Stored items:

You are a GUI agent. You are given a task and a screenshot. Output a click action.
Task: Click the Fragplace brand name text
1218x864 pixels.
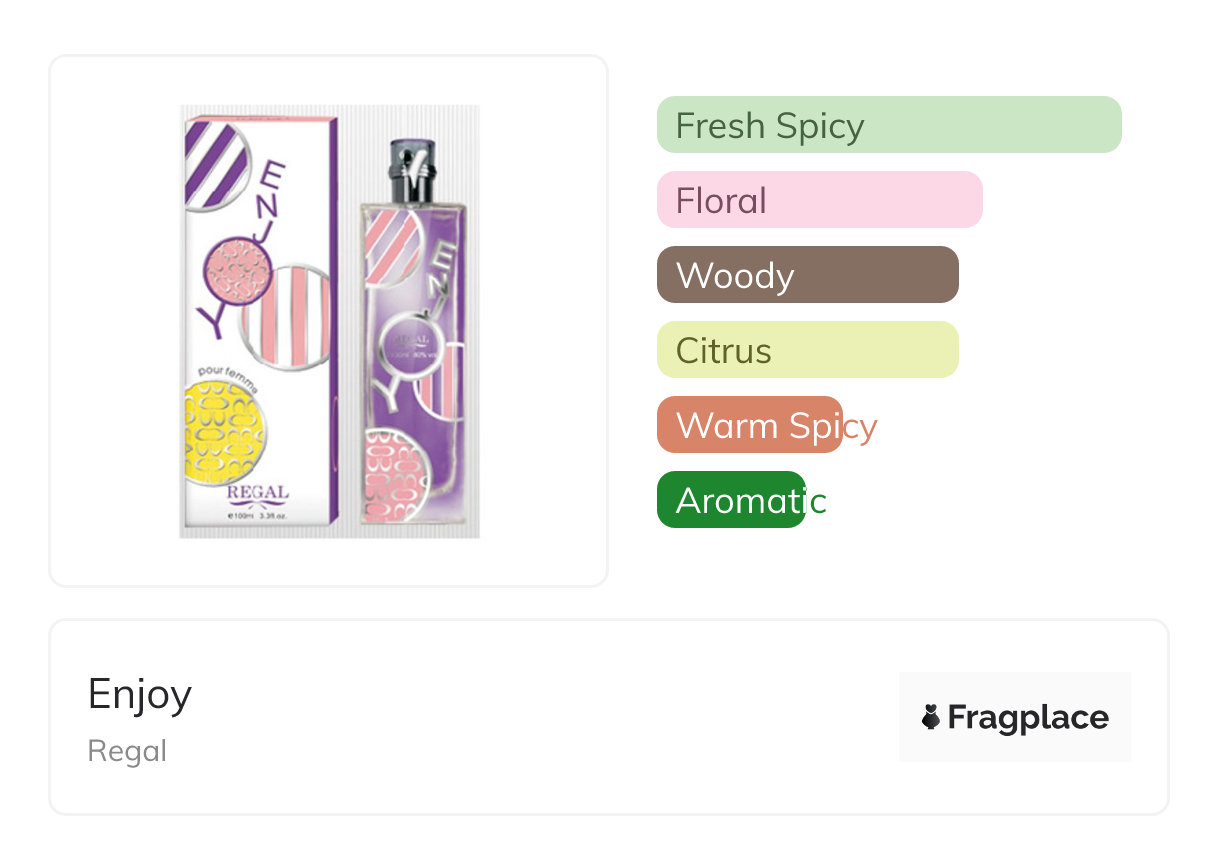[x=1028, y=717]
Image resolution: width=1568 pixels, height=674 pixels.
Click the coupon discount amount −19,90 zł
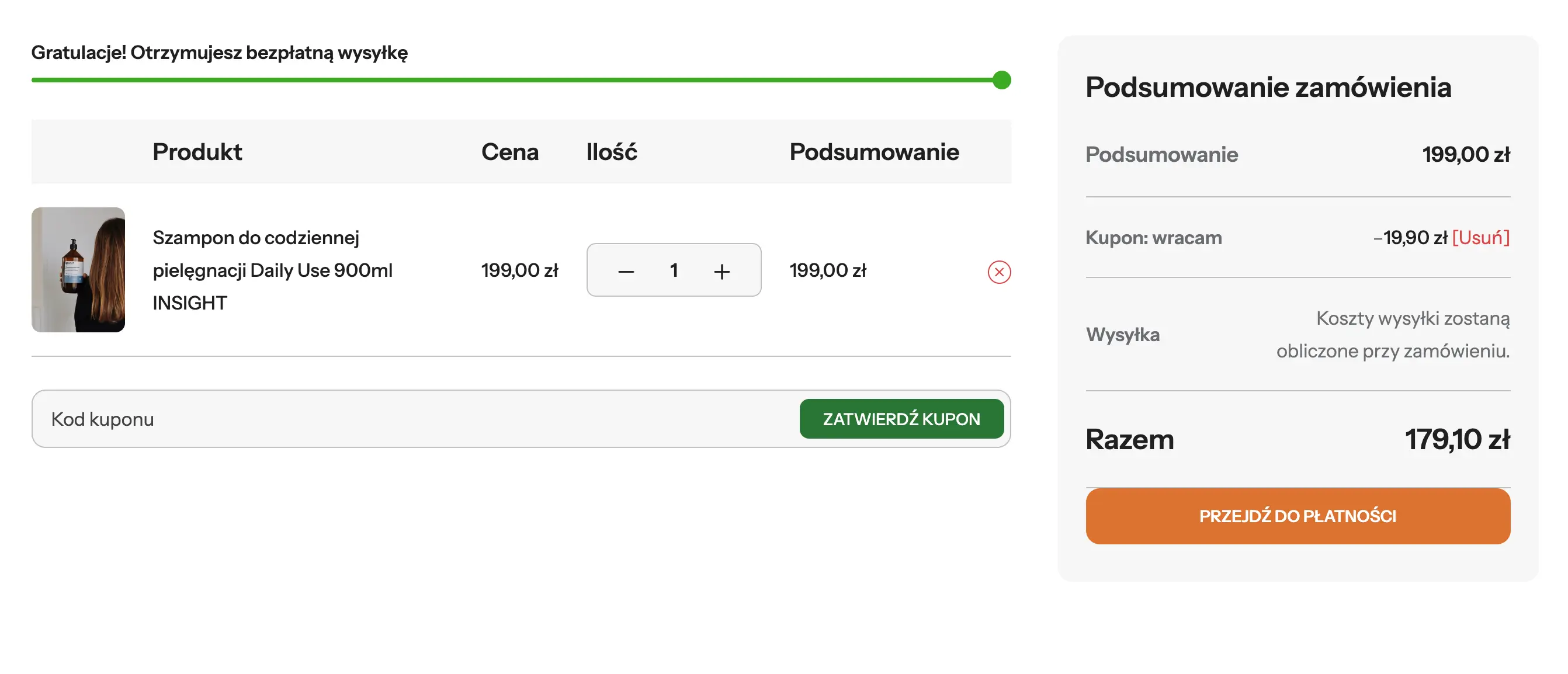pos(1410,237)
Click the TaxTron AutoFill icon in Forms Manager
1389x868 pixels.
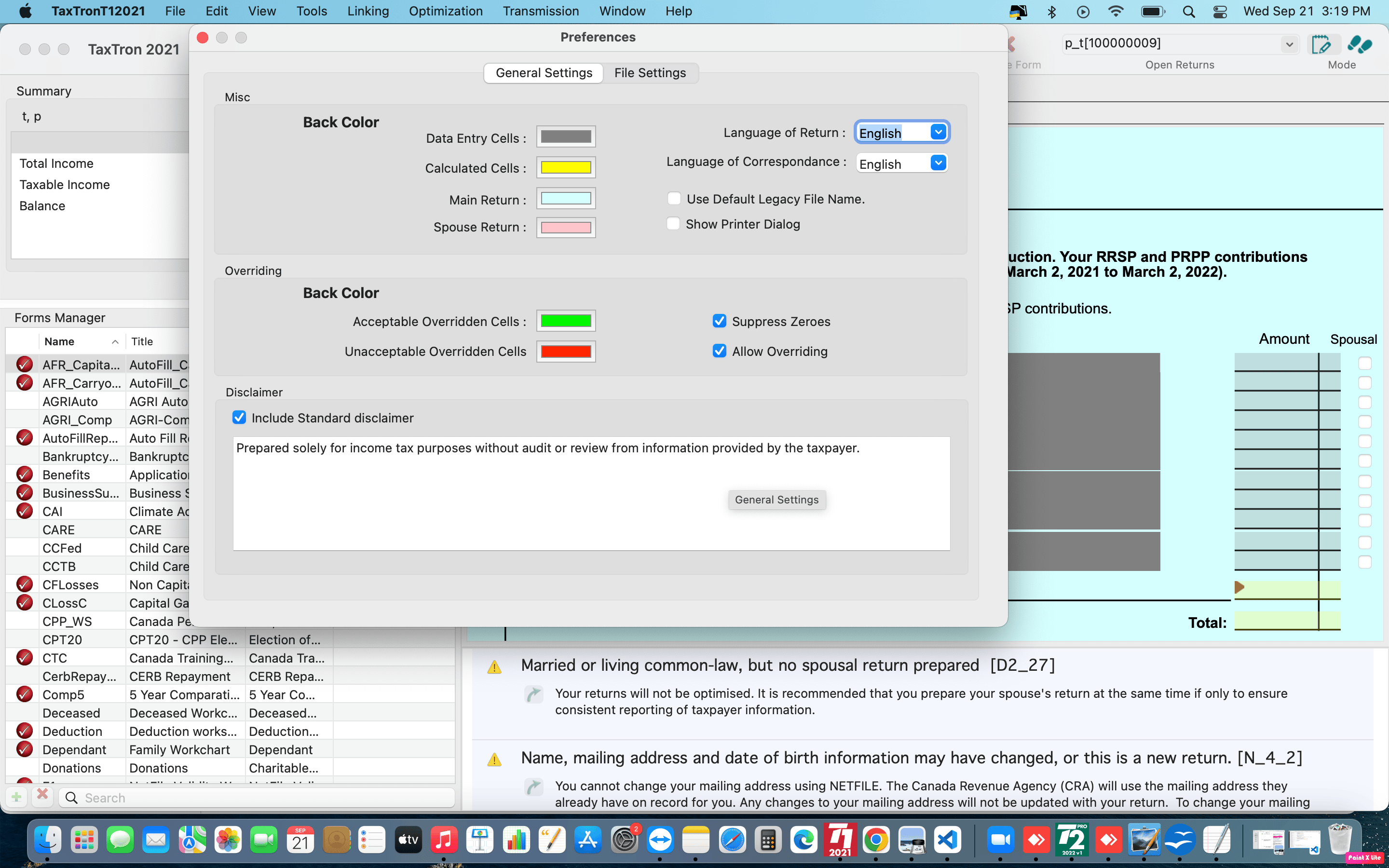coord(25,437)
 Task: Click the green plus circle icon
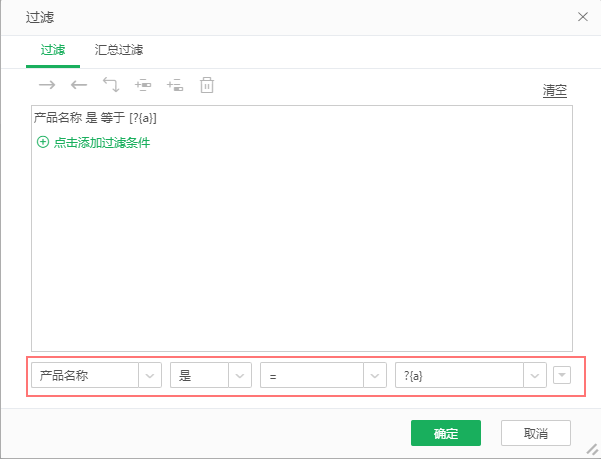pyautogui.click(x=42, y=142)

__EXERCISE INSTRUCTIONS__: Locate "Click the TaxTron" in the entries above. Copy, exactly and only, the lines from that line to the end, leaving out the pictures.

__TASK SOLUTION__:
Click the TaxTron AutoFill icon in Forms Manager
1389x868 pixels.
coord(25,437)
 Task: Click the green plus circle icon
pyautogui.click(x=42, y=142)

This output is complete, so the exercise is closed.